- INPUT DATA -
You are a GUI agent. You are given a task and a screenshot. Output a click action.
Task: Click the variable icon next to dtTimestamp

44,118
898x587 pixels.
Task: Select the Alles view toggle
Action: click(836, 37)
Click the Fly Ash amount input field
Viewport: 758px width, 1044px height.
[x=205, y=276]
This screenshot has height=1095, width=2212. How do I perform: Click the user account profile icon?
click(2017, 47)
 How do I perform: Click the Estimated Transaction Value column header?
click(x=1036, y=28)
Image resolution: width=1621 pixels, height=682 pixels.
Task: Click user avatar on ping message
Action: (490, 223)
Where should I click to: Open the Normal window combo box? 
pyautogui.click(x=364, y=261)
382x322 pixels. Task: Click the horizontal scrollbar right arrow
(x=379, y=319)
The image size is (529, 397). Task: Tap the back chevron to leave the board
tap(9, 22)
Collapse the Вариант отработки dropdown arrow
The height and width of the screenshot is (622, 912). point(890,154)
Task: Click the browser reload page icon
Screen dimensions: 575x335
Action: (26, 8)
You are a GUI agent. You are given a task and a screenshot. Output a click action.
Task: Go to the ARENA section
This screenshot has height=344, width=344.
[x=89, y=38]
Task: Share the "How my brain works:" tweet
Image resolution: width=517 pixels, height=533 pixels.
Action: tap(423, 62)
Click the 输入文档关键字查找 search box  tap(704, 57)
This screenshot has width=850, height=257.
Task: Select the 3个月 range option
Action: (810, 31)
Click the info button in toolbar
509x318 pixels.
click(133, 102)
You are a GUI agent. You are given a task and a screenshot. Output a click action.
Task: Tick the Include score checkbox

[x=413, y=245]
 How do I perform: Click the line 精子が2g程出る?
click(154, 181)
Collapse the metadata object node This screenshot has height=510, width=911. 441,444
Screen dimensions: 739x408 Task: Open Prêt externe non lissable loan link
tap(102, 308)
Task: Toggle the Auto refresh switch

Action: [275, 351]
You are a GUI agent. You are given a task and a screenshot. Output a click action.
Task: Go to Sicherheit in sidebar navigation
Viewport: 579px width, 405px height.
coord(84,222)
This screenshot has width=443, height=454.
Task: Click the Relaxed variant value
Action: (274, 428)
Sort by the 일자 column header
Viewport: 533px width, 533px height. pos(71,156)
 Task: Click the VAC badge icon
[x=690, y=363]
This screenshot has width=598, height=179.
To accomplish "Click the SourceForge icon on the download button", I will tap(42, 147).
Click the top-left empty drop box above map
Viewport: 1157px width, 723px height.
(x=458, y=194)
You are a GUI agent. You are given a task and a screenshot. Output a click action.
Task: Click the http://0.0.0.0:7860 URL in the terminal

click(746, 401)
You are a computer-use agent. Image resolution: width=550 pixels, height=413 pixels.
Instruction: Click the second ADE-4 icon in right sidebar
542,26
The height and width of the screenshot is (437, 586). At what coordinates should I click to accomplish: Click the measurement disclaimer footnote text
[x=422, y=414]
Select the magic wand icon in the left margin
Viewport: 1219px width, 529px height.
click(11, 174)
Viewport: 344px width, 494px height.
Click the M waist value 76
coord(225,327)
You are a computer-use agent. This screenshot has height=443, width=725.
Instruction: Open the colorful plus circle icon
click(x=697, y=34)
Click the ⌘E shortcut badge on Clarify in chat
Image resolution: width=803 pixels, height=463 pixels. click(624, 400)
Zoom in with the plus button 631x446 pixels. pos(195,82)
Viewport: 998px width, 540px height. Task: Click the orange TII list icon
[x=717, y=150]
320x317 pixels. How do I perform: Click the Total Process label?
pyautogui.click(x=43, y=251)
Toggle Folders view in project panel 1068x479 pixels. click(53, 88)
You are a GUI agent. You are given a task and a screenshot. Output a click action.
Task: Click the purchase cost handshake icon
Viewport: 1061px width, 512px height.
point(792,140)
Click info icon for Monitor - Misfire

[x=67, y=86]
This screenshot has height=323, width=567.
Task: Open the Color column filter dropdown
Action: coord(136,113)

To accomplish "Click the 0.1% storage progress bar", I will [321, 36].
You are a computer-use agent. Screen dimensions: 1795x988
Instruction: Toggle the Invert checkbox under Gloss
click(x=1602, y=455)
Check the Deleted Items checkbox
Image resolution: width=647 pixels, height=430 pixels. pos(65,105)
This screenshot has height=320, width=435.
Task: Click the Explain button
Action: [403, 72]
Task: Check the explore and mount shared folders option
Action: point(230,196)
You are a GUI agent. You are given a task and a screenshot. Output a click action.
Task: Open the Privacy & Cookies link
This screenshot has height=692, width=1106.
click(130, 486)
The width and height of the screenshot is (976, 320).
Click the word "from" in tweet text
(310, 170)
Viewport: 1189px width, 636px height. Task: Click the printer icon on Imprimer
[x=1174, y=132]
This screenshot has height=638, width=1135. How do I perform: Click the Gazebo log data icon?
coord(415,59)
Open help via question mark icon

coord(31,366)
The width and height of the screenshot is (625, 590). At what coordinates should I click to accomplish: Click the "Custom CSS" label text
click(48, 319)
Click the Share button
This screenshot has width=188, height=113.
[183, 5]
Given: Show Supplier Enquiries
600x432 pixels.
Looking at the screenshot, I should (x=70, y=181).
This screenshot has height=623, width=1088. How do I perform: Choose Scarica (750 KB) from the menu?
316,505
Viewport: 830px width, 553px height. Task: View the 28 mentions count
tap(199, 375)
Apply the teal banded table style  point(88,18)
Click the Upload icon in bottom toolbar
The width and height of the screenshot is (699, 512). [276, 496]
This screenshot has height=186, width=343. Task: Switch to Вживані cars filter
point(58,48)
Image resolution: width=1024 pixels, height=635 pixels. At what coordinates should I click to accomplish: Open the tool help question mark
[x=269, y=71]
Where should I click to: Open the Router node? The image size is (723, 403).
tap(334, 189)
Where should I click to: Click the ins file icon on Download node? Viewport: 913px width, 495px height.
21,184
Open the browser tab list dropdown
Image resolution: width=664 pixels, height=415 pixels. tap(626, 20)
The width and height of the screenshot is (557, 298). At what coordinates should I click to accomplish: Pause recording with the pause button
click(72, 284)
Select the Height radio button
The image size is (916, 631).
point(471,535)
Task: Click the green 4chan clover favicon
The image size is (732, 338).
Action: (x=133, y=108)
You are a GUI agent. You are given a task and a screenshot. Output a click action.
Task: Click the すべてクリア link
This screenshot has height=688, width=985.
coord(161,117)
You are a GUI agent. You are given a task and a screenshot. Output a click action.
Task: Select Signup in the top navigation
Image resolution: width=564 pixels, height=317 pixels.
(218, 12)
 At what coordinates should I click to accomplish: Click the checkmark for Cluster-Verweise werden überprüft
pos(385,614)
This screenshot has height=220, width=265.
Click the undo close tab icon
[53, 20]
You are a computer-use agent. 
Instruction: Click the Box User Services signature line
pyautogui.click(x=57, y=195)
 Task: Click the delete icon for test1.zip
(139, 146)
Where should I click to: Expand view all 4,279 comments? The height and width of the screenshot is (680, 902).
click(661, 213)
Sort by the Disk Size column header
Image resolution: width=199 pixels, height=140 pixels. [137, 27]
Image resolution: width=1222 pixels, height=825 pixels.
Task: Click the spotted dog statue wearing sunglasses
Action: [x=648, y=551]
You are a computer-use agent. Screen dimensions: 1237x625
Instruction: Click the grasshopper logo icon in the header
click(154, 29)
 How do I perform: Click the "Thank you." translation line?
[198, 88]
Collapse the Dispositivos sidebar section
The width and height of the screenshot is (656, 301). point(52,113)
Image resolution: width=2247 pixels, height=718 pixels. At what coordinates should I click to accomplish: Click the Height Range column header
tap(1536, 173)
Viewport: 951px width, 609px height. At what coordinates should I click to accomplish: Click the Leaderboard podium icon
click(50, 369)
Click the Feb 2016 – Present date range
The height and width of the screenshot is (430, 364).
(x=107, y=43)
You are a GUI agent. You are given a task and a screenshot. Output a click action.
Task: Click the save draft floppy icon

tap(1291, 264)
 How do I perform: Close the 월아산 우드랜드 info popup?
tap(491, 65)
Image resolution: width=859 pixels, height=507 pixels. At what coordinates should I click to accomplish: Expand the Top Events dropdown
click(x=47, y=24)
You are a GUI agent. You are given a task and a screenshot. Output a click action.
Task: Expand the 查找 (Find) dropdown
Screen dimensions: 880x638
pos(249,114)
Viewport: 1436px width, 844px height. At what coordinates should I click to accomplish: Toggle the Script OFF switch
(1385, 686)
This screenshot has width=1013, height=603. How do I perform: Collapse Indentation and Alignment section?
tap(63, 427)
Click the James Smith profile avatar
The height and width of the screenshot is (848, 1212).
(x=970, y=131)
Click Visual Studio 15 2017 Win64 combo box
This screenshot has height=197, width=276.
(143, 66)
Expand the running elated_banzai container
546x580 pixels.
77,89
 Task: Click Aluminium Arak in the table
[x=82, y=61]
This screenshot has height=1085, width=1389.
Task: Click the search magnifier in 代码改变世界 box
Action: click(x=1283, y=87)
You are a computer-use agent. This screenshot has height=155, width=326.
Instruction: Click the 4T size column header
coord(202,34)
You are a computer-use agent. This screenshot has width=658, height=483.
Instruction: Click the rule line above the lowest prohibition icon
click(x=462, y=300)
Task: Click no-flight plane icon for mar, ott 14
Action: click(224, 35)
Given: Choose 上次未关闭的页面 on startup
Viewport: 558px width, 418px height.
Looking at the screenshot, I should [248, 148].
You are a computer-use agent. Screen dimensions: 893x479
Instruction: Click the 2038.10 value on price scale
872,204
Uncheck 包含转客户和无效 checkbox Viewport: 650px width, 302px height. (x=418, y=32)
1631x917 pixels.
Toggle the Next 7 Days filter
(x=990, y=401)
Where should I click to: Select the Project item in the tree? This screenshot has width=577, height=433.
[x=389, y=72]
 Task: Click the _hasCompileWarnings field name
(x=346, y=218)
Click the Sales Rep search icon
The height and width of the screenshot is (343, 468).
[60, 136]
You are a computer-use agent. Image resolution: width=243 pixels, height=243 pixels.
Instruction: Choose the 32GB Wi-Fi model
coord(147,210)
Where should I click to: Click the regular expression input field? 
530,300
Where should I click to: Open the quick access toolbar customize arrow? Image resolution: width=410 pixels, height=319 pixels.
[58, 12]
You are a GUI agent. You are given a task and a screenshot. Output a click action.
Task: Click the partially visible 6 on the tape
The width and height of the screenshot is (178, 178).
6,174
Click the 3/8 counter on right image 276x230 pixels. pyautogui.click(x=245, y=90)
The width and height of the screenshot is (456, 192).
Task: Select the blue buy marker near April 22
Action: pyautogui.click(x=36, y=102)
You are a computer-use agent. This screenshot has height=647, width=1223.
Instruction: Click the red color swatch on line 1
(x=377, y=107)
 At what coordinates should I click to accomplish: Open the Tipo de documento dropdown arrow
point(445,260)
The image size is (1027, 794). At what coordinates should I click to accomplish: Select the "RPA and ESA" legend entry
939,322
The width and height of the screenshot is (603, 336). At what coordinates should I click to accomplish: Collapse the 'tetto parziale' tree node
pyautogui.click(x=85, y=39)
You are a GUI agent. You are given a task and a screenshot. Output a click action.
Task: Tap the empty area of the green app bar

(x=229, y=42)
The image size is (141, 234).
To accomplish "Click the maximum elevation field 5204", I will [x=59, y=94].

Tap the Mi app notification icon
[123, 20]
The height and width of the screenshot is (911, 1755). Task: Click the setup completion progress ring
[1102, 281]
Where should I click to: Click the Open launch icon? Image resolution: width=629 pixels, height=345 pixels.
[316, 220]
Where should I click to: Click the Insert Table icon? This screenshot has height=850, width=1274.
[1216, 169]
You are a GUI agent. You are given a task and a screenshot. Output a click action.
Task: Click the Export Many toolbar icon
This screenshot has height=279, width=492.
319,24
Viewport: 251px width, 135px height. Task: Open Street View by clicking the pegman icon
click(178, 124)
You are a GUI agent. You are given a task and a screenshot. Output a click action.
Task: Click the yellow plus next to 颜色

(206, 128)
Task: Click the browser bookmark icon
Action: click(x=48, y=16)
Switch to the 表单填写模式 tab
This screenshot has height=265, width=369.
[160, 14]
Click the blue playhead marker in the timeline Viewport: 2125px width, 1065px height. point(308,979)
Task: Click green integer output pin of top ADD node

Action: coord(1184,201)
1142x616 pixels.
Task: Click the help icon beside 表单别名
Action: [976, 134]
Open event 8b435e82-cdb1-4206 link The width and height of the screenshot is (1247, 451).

- PROBLEM REQUIREMENTS -
Rewrite the stretch of the material from the line containing "Sort by the Disk Size column header" through the line containing "tap(491, 65)", swapping "column header" for "column heading" wherever it occurs and leaving everything else unchanged. Give back only those lines.

- RESULT -
Sort by the Disk Size column heading
Image resolution: width=199 pixels, height=140 pixels. [137, 27]
Image resolution: width=1222 pixels, height=825 pixels.
Task: Click the spotted dog statue wearing sunglasses
Action: [x=648, y=551]
You are a computer-use agent. Screen dimensions: 1237x625
Instruction: Click the grasshopper logo icon in the header
click(154, 29)
 How do I perform: Click the "Thank you." translation line?
[198, 88]
Collapse the Dispositivos sidebar section
The width and height of the screenshot is (656, 301). point(52,113)
Image resolution: width=2247 pixels, height=718 pixels. At what coordinates should I click to accomplish: Click the Height Range column heading
tap(1536, 173)
Viewport: 951px width, 609px height. At what coordinates should I click to accomplish: Click the Leaderboard podium icon
click(50, 369)
Click the Feb 2016 – Present date range
The height and width of the screenshot is (430, 364).
(x=107, y=43)
You are a GUI agent. You are given a task and a screenshot. Output a click action.
Task: Click the save draft floppy icon

tap(1291, 264)
 How do I perform: Close the 월아산 우드랜드 info popup?
tap(491, 65)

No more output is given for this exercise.